The reason that the early Christians did the particular things that Acts mentions is that Jesus had done these very things with the apostles while he was with them. 

Jesus taught them—Jesus taught them not only by talking about scripture but teaching them about the character and nature of God by showing them through his own actions God’s generous mercy and compassion–by healing people, by casting out demons, by feeding hungry people, by bringing back people from the dead, by being direct about how the religious authorities had become blind to the ways of God.  Jesus loved people and joined even with sinners and outcasts around the table.  Jesus modeled a life of prayer by spending time in prayer himself. 

Jesus calls us home in today’s gospel.  If we are doing the things that the early Christians did as they created their new home, filling it with the things that Jesus had taught them—that is, if we are living in awe and wonder, if we are studying scripture, praying, and sharing generously, we are opening not only our eyes, but also our ears—to hear the voice of Jesus calling us home. 

Jesus calls us home, where God sustains and strengthens us. 

And Jesus leads us out, like a shepherd, to do the work that God has given us to do, to love and to serve God as faithful witnesses of Christ our Lord.  To know that Jesus is leading us is a great comfort in this time when our lives have been changed and we are trying to figure out how to do God’s work from home and to serve God as faithful witnesses to Jesus’ love.  God loves us, so God doesn’t send us out helter-skelter with no direction.  Instead,  God sends us out with Jesus leading the way, showing us how to love and serve the Lord.   

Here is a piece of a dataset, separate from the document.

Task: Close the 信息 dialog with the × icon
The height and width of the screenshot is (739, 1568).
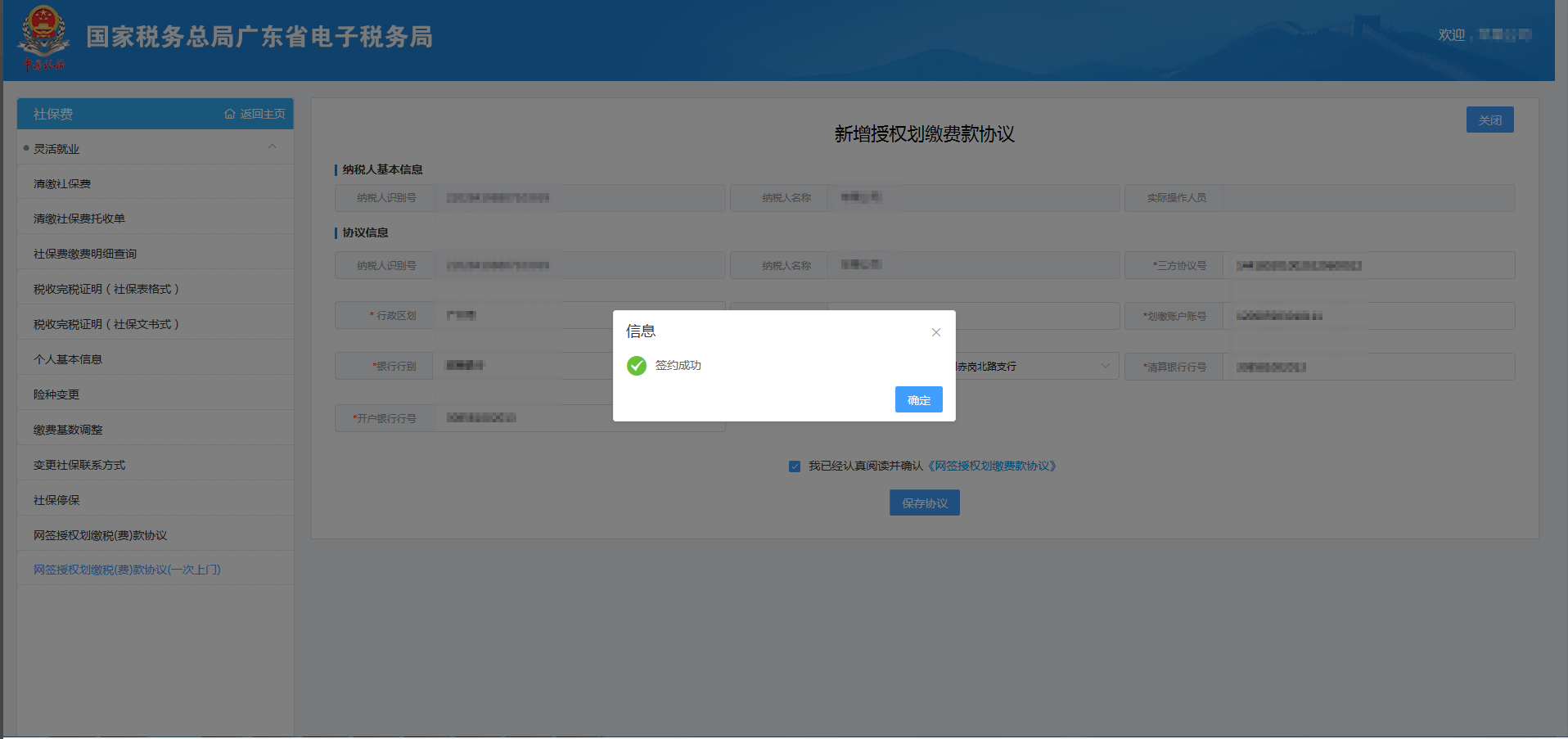Action: (935, 332)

Jesus is the one who leads us, who provides us with all we need, who goes with us through hardships and dangers, and who brings us safely home.  Jesus says that he is not only the shepherd, but the gate –the gate through which we pass into the safety of the sheepfold when the day is over and our work is done. 

Jesus is the gate into our true home, the heart of God—the home that God has been preparing for us since the beginning, because God’s heart is restless too, until we are all resting in God.